BEGIN Exercise inputs

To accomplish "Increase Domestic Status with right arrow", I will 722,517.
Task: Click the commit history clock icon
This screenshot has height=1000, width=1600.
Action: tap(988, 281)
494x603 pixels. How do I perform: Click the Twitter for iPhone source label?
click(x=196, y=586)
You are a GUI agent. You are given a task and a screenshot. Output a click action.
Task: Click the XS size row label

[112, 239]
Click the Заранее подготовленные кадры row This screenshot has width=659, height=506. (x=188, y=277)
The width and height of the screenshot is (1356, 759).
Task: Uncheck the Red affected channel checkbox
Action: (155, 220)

END Exercise inputs

— Task requirements —
Print all of the entries again, exactly as written.

— Response area —
To accomplish "Increase Domestic Status with right arrow", I will 722,517.
Task: Click the commit history clock icon
This screenshot has height=1000, width=1600.
Action: tap(988, 281)
494x603 pixels. How do I perform: Click the Twitter for iPhone source label?
click(x=196, y=586)
You are a GUI agent. You are given a task and a screenshot. Output a click action.
Task: Click the XS size row label

[112, 239]
Click the Заранее подготовленные кадры row This screenshot has width=659, height=506. (x=188, y=277)
The width and height of the screenshot is (1356, 759).
Task: Uncheck the Red affected channel checkbox
Action: (155, 220)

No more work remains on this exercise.